IDN Conversion

In order to safely translate a domain name into it’s unicode representation and vice versa, we need a tool to correctly report the conversion results. To do so the package provides an enhanced OOP wrapper around PHP’s idn_to_ascii and idn_to_utf8 functions using the League\Uri\Idna\Converter class.
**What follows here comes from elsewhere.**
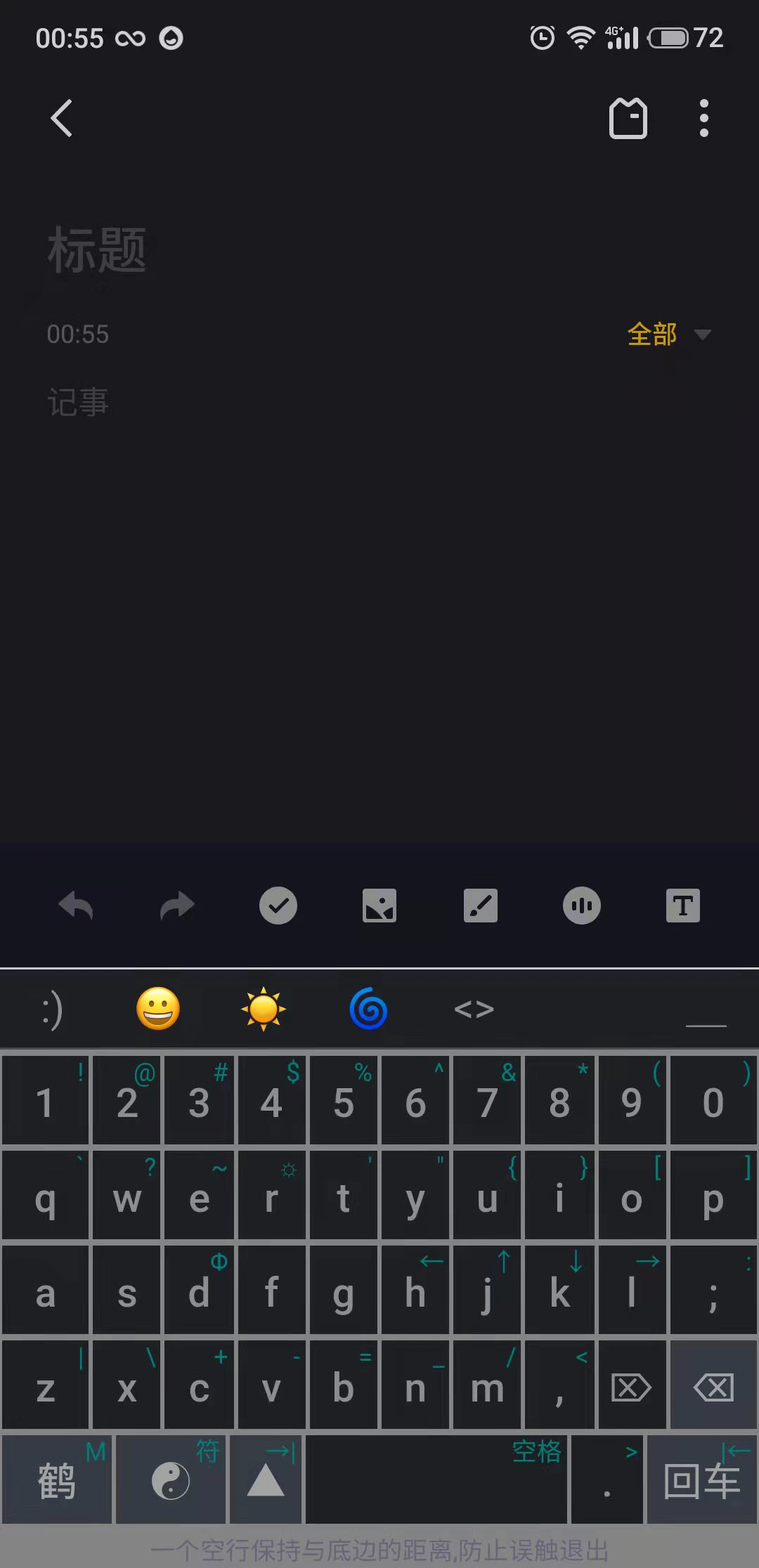759x1568 pixels.
Task: Select the sun icon on keyboard bar
Action: [264, 1010]
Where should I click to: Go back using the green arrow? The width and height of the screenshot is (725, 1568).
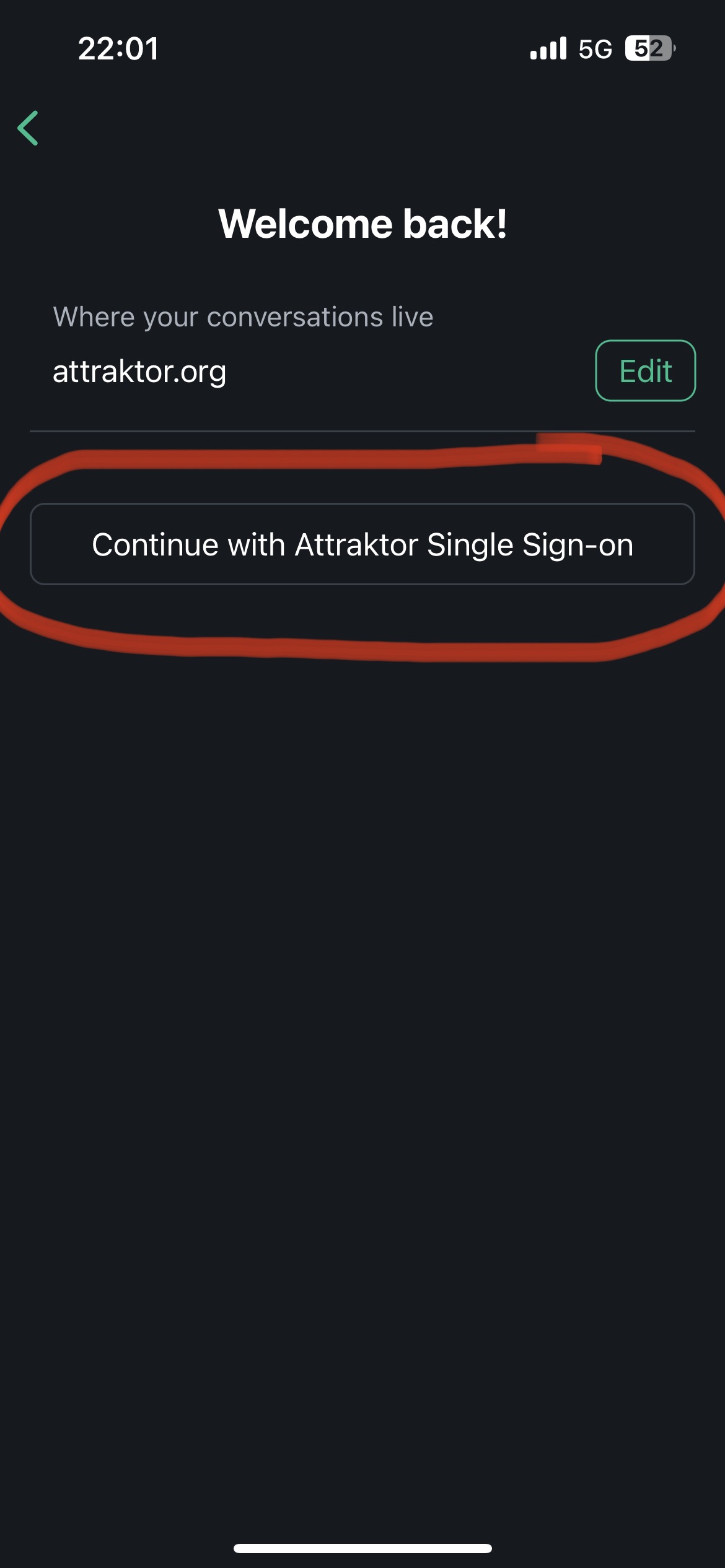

With vanilla PHP you have to do the following:

<?php

$flags = IDNA_NONTRANSITIONAL_TO_ASCII |
    IDNA_CHECK_BIDI |
    IDNA_USE_STD3_RULES |
    IDNA_CHECK_CONTEXTJ;
    
$res = idn_to_utf8('www.xn--85x722f.xn--55qx5d.cn', $flags, INTL_IDNA_VARIANT_UTS46, $result);

$res;               // returns 'www.食狮.公司.cn'
$result['result'];  // returns 'www.食狮.公司.cn'
$result['errors'];  // returns 0
$result['isTransitionalDifferent'];  // returns false

which means remembering:

In contrast, when performing a conversion with a method from League\Uri\Idna\Converter a League\Uri\Idna\Result instance is returned with information regarding the outcome of the conversion.

<?php

use League\Uri\Idna\Converter;

/** @var League\Uri\Idna\Result $result */
$result = Converter::toUnicode('www.xn--85x722f.xn--55qx5d.cn');
$result->domain();                  // returns 'www.食狮.公司.cn'
$result->isTransitionalDifferent(); // return false
$result->hasErrors();               // returns false
 
$result = Converter::toAscii('www.食狮.公司.cn');
$result->domain();                  // returns 'www.xn--85x722f.xn--55qx5d.cn'
$result->isTransitionalDifferent(); // return false
$result->hasErrors();               // returns false

In case of errors the Result::hasErrors method returns true and you can inspect the found errors using the Result::errors method which returns a list of Error enum.

<?php

use League\Uri\Idna\Converter;
use League\Uri\Idna\Error;

$result = Converter::toAscii('aa'.str_repeat('A', 64).'.%00.com');
$result->hasErrors(); //return true
$result->hasError(Error::LABEL_TOO_LONG); // returns true
foreach ($result->errors() as $error) {
    echo $error->name, ': ', $error->description(), PHP_EOL;
}
//displays
//LABEL_TOO_LONG: a domain name label is longer than 63 bytes
//DISALLOWED: a label or domain name contains disallowed characters

In case of error the return value of Result::domain may not be the same as the submitted value and may highlight the host part that triggered the error as per the specifications.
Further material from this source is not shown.